# Yazılı talimat 1
Aşağıdaki ofrenda konulu metne göre ofrenda, hangi kutlamalar sırasında kurulan bir ev sunağıdır?

# Verilen metin
::::

Clarissa
P.Estes’in Kutlarla Koşan Kadınlar:Vahşi Kadın Arketipine Dair Mit ve
Öyküler adlı kitabında öykülerden birinde ilginç bir kelimeye rastladım:
Ofrenda
Nedir
Ofrenda?
İngilizceden
çevrilmiştir-An ofrenda, yıllık ve geleneksel olarak Meksika Día de
Muertos kutlamaları sırasında ritüel bir sergiye yerleştirilen nesnelerin
bulunduğu bir ev sunağıdır. Oldukça büyük ve ayrıntılı olabilen bir gündem,
genellikle ölmüş olan ve onları sunak ortamında karşılaması amaçlanan bir kişi
için oluşturulur.
Kitapta
şöyle diyor: Kimi kadınlar nesneleri, yazıları, elbiseleri, oyuncakları, kimileri
olayların hatıralarını ve çocukluktan kalan canlandırılacak başka simgeleri
seçerler. Ofrenda’yı kendi yöntemlerince düzenler, öyküyü onunla birlikte ya da
onsuz anlatır, sonra da istedikleri bir süre boyunca bir kenara bırakırlar. Bu,
onların geçmişte karşılaştıkları güçlüklerin, cesaretlerinin ve zorlukları
yenmiş olmanın kanıtıdır. Burda yazar dipnot düşmüş: Jungcu bir sosyal hizmet
alanında çalışan ve sanatçı olan Houstonlu Carolina Delgado, bireyin pisişik
durumunu açıklamak için projektif bir araç olarak kum tepesi gibi ofrenda'lar
kullanır.

::::

# Kullanılacak veriler

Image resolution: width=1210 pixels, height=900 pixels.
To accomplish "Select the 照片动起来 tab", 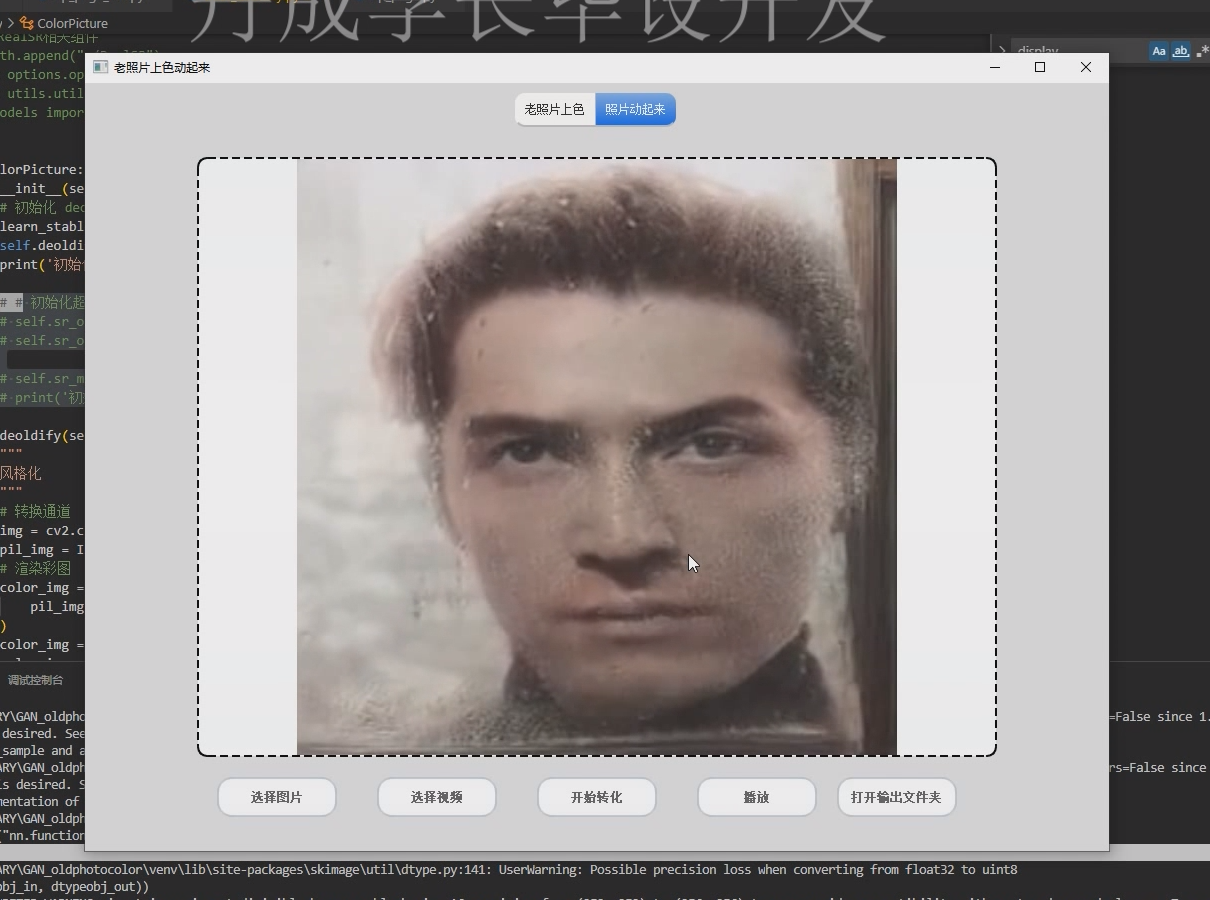I will click(635, 109).
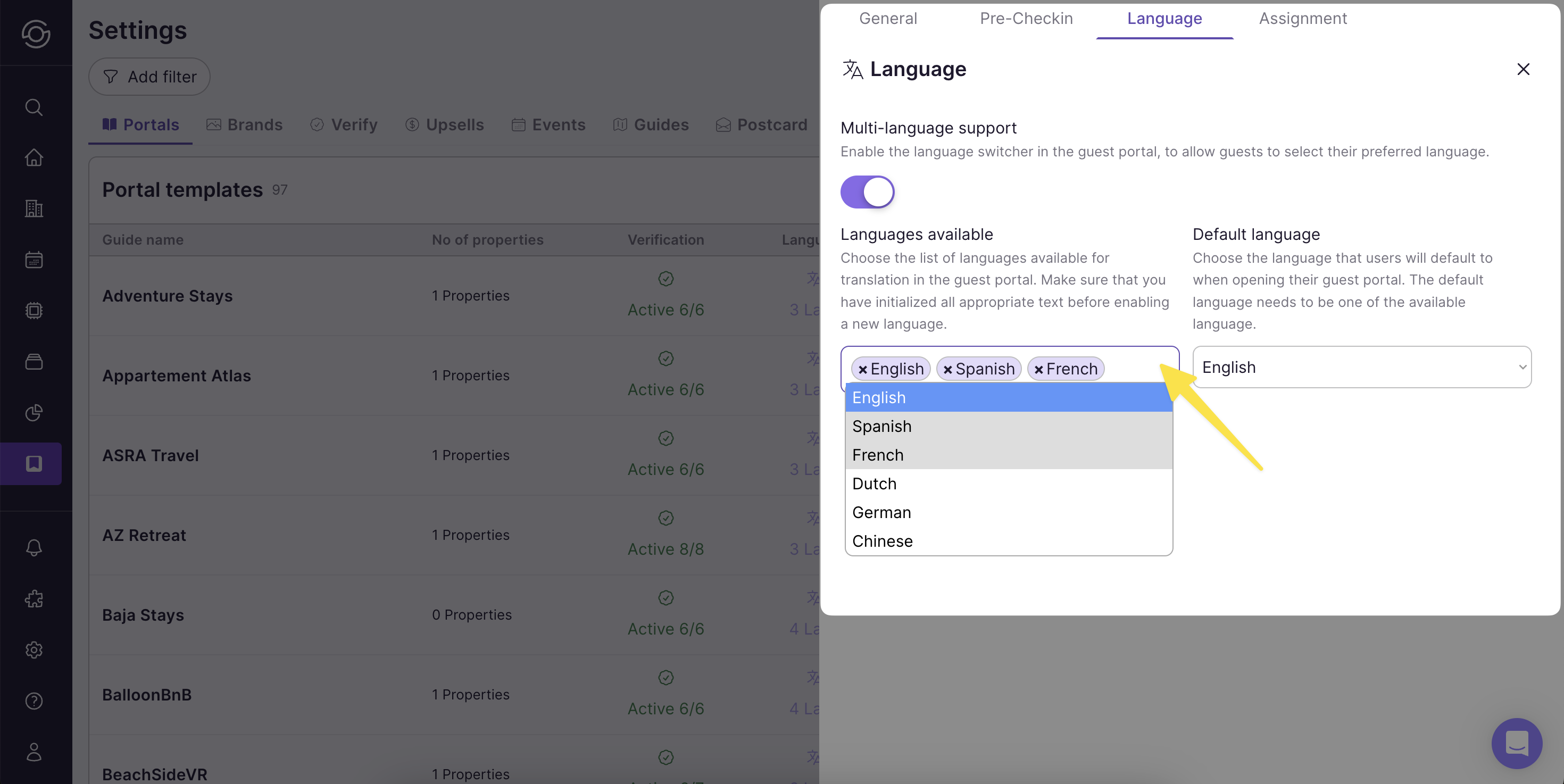Viewport: 1564px width, 784px height.
Task: Open the Default language dropdown
Action: click(x=1361, y=367)
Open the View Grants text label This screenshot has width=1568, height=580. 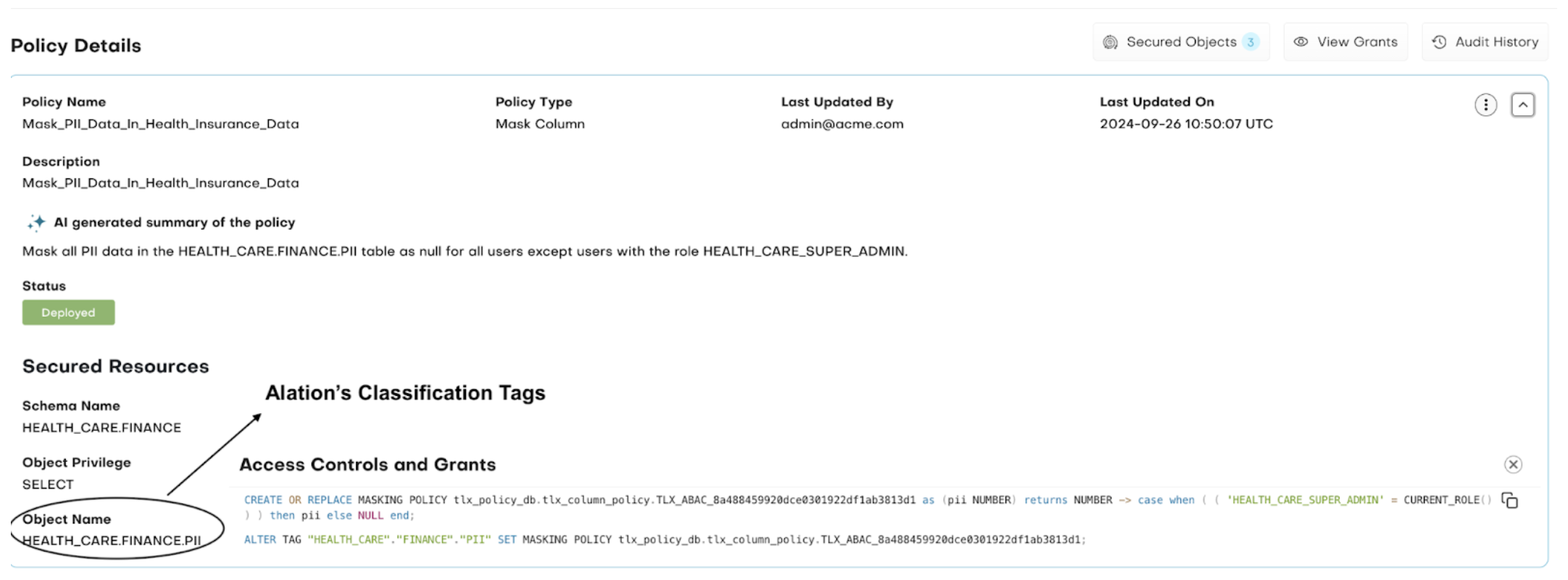point(1357,42)
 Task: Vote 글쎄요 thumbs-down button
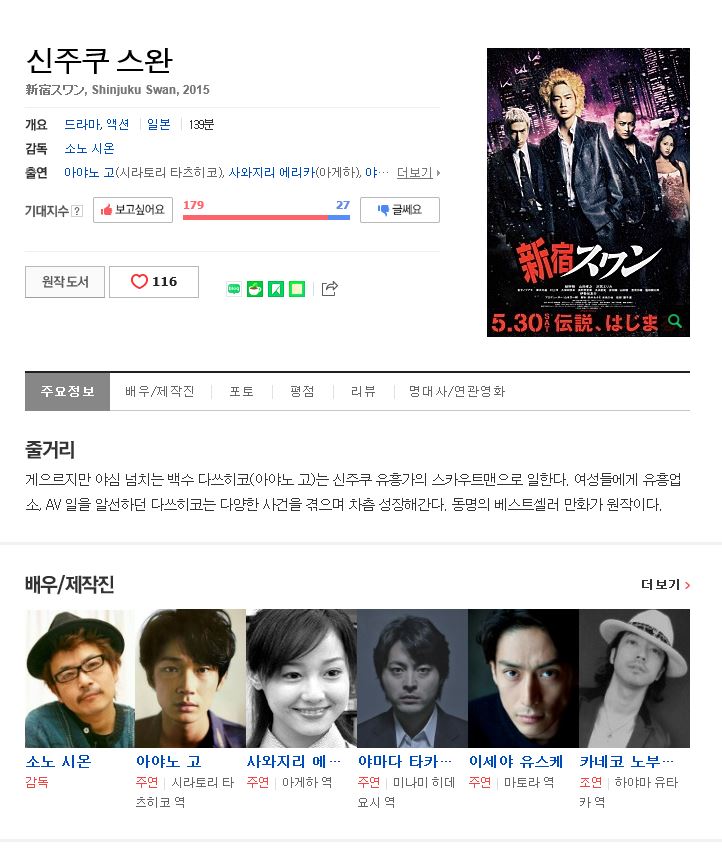(x=400, y=210)
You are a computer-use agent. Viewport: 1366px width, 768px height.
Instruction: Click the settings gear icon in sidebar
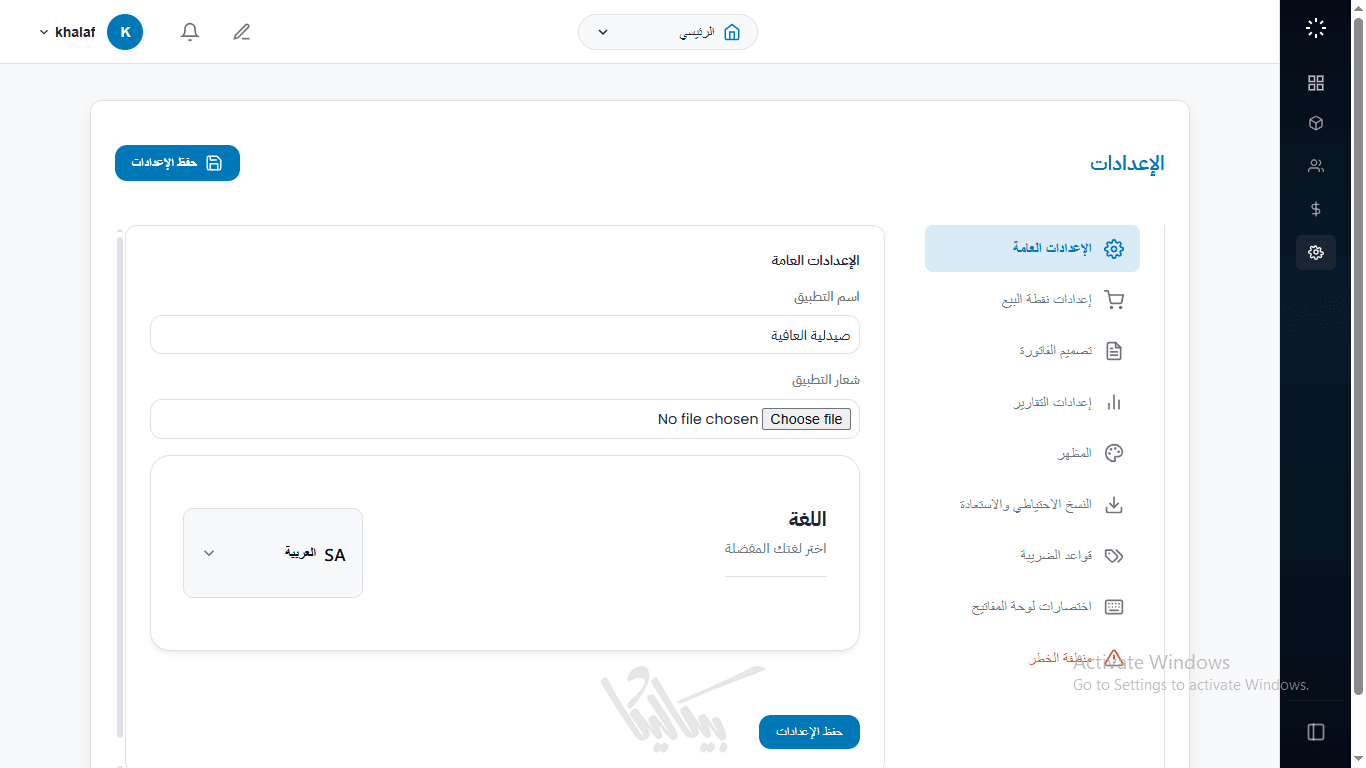coord(1315,252)
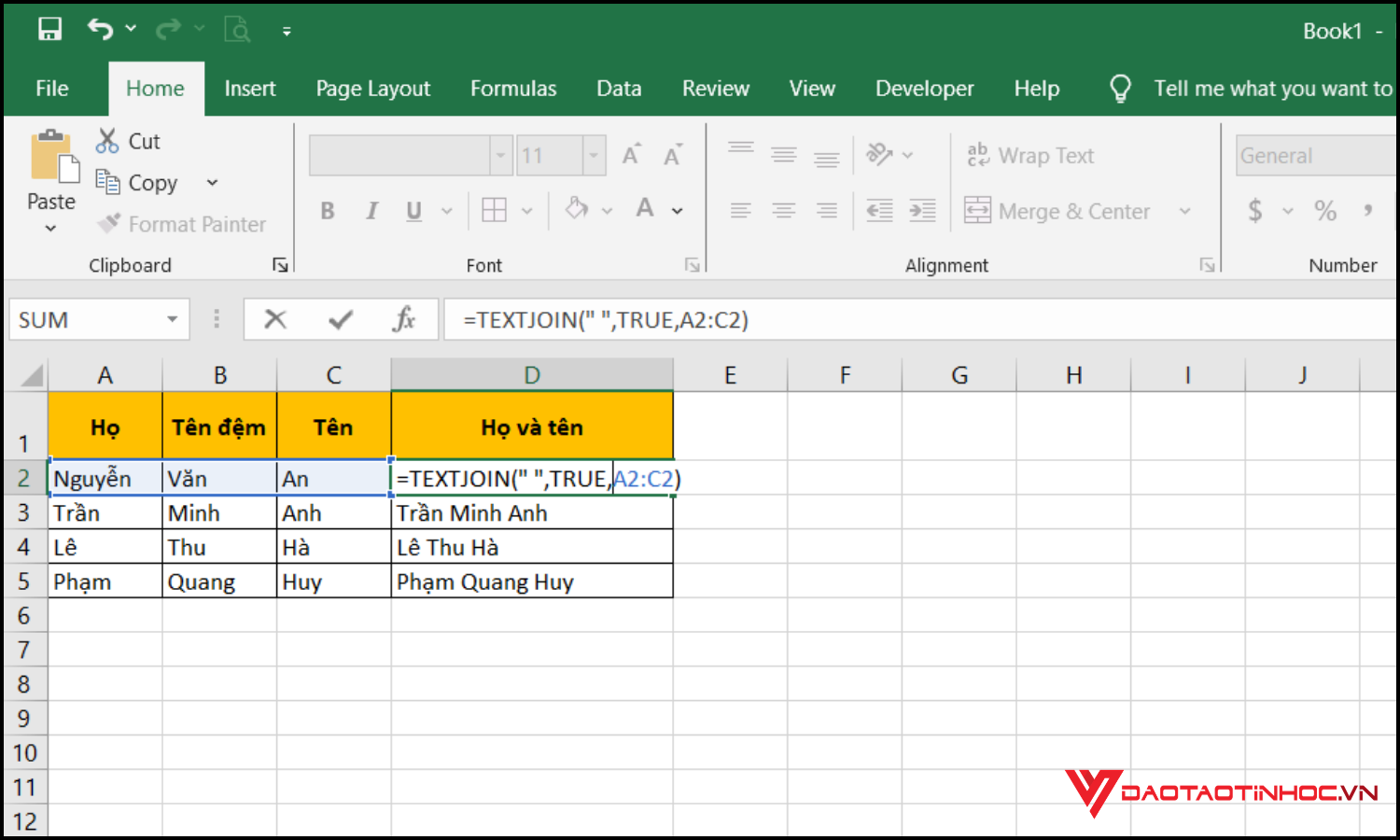Viewport: 1400px width, 840px height.
Task: Open the Fill Color paint bucket
Action: coord(577,210)
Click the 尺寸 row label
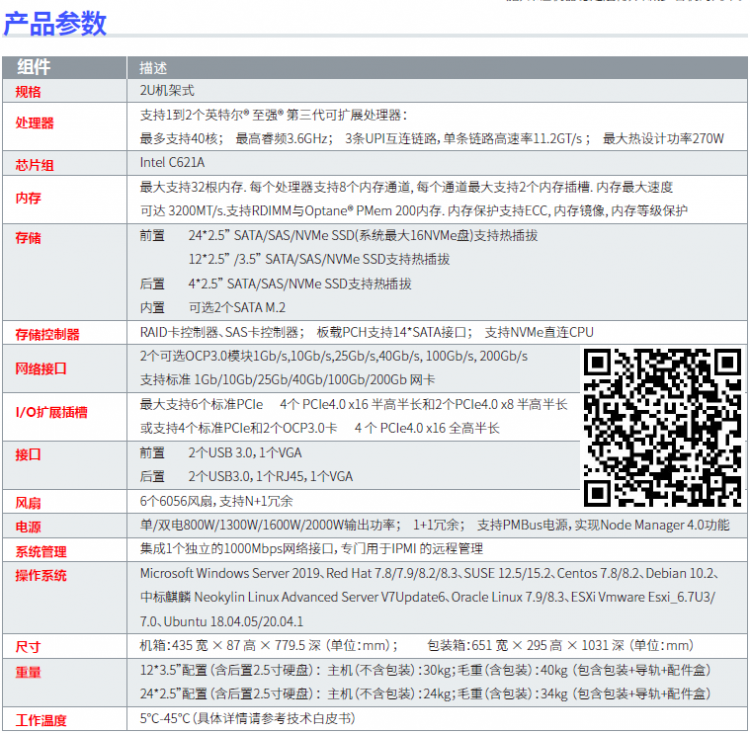The height and width of the screenshot is (733, 750). 28,647
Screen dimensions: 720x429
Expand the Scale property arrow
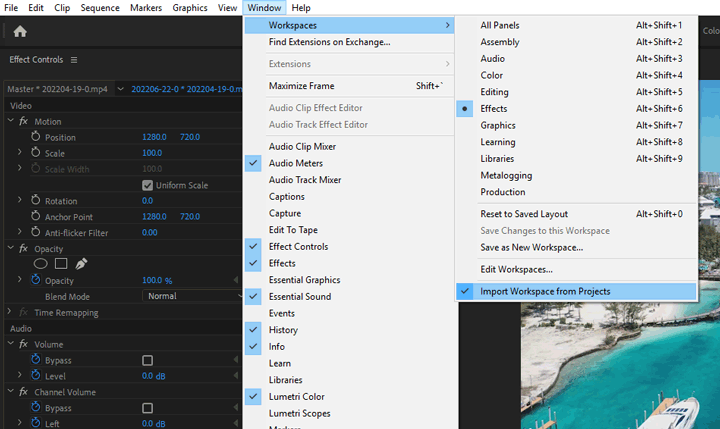click(20, 153)
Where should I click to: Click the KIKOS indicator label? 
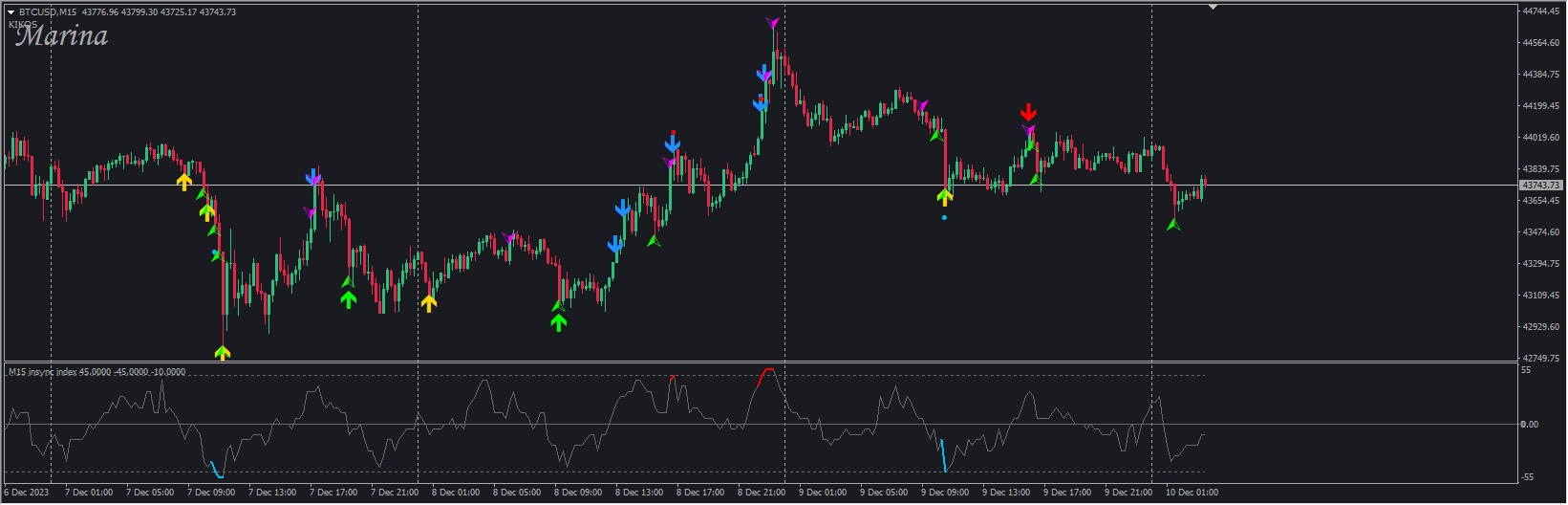tap(22, 24)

::::

# Yazılı talimat 2
Yukarıdaki listede "Click the 尺寸 row label" ifadesini içeren satırdan listenin sonuna kadar uzanan bölümü, iki ucu da dahil olmak üzere aynen yeniden yazın. Resimleri yanıta katmayın.

# Alıştırma çıktısı 1
Meksika Día de Muertos kutlamaları sırasında.

# Alıştırma çıktısı 2
Click the 尺寸 row label
The height and width of the screenshot is (733, 750). 28,647
Screen dimensions: 720x429
Expand the Scale property arrow
click(20, 153)
Where should I click to: Click the KIKOS indicator label? 
tap(22, 24)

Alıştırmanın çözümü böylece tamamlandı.